Le vaccin Tat OYI rend le virus indétectable chez trois patients

Après avoir été testé chez l’animal, le vaccin a commencé à être évalué chez l’Homme en 2013(après accord de l’Agence Nationale de Recherche sur le Sida). L’essai clinique a été mené à Marseille sous la direction d’Isabelle Ravaux. 48 patients infectés depuis plus de dix ans ont participé. Ils ont été répartis en quatre groupes : un groupe placebo (12 patients) et trois groupes testant différentes doses de vaccin. La trithérapie a été interrompue pour voir la réaction du virus.

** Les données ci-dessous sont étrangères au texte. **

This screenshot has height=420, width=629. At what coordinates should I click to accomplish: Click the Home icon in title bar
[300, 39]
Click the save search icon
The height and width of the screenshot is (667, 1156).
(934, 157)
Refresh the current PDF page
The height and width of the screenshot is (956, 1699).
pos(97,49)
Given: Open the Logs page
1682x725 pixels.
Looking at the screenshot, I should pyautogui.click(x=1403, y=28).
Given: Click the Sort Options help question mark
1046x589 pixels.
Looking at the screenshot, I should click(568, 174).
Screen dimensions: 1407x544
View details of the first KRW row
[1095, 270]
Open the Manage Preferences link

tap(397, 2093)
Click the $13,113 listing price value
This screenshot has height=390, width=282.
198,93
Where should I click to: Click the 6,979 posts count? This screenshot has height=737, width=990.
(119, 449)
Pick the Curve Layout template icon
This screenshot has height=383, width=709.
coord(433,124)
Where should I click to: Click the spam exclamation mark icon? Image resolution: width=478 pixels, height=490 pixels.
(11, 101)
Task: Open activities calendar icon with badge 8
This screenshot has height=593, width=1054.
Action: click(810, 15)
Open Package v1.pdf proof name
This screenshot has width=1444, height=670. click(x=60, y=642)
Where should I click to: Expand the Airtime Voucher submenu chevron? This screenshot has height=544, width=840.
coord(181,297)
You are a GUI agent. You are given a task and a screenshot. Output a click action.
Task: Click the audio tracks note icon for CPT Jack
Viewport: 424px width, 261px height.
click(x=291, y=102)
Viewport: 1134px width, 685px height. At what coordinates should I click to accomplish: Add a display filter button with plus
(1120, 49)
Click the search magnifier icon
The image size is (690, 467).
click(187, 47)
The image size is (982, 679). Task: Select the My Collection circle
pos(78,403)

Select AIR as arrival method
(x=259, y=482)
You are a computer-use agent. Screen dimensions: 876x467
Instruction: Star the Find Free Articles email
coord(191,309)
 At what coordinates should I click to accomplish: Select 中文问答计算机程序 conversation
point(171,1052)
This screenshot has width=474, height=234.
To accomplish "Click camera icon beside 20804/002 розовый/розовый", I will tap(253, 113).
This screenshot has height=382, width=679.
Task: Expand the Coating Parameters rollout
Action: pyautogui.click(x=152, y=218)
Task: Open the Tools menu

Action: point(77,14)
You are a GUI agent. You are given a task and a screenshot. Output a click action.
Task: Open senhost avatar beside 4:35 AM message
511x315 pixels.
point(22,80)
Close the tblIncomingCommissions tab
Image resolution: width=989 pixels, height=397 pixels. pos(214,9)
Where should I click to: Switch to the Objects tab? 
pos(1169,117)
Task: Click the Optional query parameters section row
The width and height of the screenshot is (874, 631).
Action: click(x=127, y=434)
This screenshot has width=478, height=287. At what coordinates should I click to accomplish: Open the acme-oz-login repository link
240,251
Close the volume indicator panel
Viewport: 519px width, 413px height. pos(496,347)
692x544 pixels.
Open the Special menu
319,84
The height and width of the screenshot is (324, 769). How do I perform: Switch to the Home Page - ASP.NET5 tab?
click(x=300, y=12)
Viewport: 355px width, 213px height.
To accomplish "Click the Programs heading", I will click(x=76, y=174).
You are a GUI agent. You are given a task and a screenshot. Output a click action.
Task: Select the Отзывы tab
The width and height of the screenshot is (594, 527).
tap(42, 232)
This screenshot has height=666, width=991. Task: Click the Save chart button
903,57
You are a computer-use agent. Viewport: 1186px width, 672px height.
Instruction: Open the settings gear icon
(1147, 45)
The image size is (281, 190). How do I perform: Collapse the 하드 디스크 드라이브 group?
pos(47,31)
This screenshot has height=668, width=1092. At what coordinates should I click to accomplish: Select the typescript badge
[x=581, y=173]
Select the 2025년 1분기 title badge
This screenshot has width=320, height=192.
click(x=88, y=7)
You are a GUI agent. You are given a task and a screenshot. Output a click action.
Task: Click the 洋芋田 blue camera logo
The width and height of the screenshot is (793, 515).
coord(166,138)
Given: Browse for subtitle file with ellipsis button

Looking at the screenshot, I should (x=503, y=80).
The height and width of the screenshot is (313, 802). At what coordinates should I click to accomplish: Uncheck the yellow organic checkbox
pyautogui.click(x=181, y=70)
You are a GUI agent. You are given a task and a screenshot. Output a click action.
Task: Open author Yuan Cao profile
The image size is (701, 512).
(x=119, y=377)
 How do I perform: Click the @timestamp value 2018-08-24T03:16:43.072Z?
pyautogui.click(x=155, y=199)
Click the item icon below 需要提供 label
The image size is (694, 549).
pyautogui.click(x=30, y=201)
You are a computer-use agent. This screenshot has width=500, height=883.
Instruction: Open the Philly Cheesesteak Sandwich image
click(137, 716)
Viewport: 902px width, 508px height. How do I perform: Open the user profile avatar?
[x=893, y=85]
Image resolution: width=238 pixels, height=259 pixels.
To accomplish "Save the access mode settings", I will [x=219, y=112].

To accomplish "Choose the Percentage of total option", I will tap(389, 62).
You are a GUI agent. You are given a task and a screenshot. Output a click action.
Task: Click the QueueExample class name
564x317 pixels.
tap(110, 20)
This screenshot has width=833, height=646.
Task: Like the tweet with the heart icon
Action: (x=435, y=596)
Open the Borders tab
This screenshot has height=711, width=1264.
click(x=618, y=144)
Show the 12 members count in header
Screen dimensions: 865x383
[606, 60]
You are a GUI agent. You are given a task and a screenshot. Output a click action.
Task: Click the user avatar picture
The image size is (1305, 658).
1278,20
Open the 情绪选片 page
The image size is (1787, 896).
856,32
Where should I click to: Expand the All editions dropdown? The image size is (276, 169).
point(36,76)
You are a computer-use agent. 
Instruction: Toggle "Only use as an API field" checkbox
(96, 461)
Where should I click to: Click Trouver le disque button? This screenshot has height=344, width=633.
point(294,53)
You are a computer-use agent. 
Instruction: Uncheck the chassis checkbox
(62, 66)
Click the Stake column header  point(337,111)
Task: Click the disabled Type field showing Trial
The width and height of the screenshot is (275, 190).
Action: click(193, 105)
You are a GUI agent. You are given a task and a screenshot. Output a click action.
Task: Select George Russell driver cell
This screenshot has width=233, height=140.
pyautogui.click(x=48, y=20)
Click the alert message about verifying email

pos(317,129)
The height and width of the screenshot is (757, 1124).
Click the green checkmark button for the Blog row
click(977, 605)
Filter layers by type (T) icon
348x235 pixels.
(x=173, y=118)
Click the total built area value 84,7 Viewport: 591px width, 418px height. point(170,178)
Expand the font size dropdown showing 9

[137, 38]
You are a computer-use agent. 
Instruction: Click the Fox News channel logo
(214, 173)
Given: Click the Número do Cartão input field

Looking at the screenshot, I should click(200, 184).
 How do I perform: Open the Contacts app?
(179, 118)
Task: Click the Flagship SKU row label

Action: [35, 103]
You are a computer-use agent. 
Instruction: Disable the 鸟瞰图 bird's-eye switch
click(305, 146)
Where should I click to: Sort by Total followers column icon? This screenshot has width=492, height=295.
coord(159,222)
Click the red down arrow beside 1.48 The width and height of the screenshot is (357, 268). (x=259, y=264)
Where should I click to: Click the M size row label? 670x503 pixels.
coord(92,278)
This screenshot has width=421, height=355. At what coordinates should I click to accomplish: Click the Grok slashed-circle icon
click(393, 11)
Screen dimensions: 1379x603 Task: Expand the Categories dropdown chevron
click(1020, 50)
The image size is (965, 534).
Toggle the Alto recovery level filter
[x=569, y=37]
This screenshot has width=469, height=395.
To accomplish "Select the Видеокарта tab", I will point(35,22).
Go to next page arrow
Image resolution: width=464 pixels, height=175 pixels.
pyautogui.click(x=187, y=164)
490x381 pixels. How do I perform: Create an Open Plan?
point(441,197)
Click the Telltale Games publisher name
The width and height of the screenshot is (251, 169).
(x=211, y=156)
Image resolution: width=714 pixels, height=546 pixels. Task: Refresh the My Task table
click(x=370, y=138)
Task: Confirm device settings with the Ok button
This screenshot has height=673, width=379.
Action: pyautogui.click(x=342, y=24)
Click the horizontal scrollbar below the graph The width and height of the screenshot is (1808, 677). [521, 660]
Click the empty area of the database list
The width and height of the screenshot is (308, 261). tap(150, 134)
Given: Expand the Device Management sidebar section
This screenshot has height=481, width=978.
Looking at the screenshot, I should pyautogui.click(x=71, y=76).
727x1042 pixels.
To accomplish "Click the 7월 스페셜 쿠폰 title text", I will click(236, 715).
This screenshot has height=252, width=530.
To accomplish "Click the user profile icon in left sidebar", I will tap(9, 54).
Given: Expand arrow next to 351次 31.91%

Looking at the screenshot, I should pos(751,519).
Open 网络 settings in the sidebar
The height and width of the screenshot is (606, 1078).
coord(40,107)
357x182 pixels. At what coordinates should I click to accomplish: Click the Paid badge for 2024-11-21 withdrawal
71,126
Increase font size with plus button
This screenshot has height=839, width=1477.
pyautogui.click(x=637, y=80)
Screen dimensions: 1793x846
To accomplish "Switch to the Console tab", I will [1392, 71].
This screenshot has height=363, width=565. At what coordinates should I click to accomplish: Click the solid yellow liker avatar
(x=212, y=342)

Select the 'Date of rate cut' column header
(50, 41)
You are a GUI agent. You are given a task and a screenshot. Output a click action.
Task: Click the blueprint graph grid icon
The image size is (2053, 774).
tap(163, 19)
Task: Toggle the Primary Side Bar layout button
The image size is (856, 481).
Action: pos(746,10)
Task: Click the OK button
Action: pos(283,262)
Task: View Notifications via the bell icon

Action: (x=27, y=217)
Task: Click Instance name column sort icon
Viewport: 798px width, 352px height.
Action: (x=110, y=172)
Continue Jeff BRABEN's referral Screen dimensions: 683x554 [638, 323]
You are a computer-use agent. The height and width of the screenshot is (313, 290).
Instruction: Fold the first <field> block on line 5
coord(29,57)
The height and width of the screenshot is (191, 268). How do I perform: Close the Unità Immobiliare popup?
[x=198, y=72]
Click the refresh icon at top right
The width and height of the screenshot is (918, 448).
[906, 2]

Les résultats présentés à la presse par Biosantech et le chercheur Erwann Loret indiquent que le candidat vaccin a permis d’atteindre un niveau indétectable du virus chez des patients séropositifs. D’après le chercheur, « on fait gagner 70 ans de trithérapie aux patients ». Les résultats devraient être publiés prochainement dans la revue Retrovirology. D’après le communiqué de presse de l’entreprise, chez trois patients, l’ADN viral était indétectable 24 mois après l’injection avec 33 µg de vaccin. Le but poursuivi est d’éliminer les cellules réservoirs et donc de traiter la maladie en combinant le vaccin à la trithérapie.

Les medias et les officiels du Sida, le directeur de l’ANRS, Jean –François Delfraissy notamment, hésitent entre une une avancée scientifique majeure et une simple opération de communication destinée à rassurer des investisseurs ou un industriel potentiel ? La start-up qui a levé des fonds par Internet avec le crowdfunding serait en recherche de partenaires, comme l’expliquait L’Usine Nouvelle en novembre dernier. L’entreprise a pour projet de réaliser un essai de plus grande envergure en 2016 pour demander une autorisation de mise sur le marché en 2018.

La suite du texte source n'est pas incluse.